Law enforcement’s use of facial recognition programs has long been problematic, and it’s lead to lawsuits, like one a Detroit-area man filed for wrongful arrest. But there’s at least some hope these programs may be contained.

The Virginia General Assembly overwhelmingly approved a bill banning local police from purchasing or using facial recognition programs without the General Assembly’s approval prohibits any department currently using facial recognition programs from continuing to use them “without [legislative] authorization after July 1, 2021.”

The bill goes a step further, requiring “any local police agency eventually authorized to have ‘exclusive control’ over the facial recognition system, preventing the use of Clearview AI and other commercial FR products.”

That last bit is important, because commercial facial recognition programs market their databases of billions of images to law enforcement…often resulting in abuse:

Uses to which the tool was put included searches for protesters, criminals—and friends and family members.

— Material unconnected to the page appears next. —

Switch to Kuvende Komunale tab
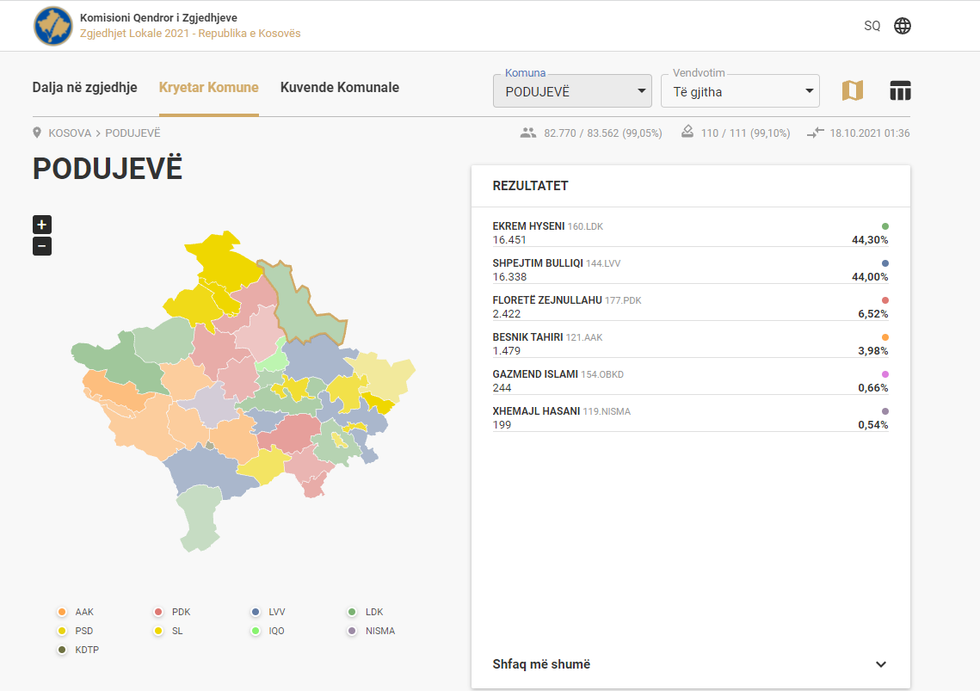339,88
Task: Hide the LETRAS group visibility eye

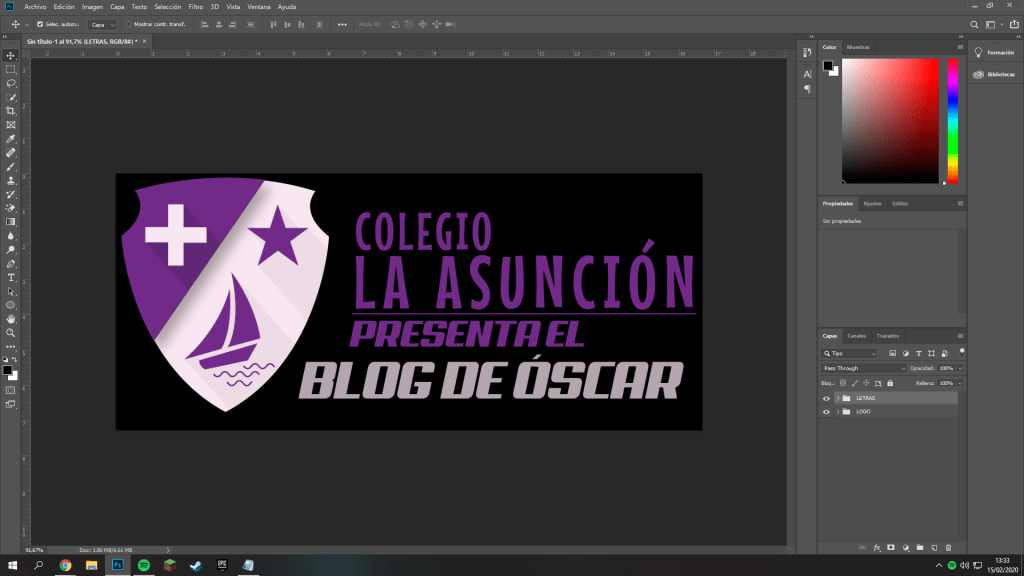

Inappropriate searches on acquaintances could have been predicted by anybody aware of the abuse of official databases for curiosity and personal gain. “Police officers across the country misuse confidential law enforcement databases to get information on romantic partners, business associates, neighbors, journalists and others for reasons that have nothing to do with daily police work,” the AP reported in 2016. A massive facial recognition database is an enormous temptation for unscrupulous government employees already accustomed to misusing such tools.

Putting the facial recognition genie back in the bottle may be asking for too much. But that should not stop lawmakers from putting limits on how this creepy tech is used.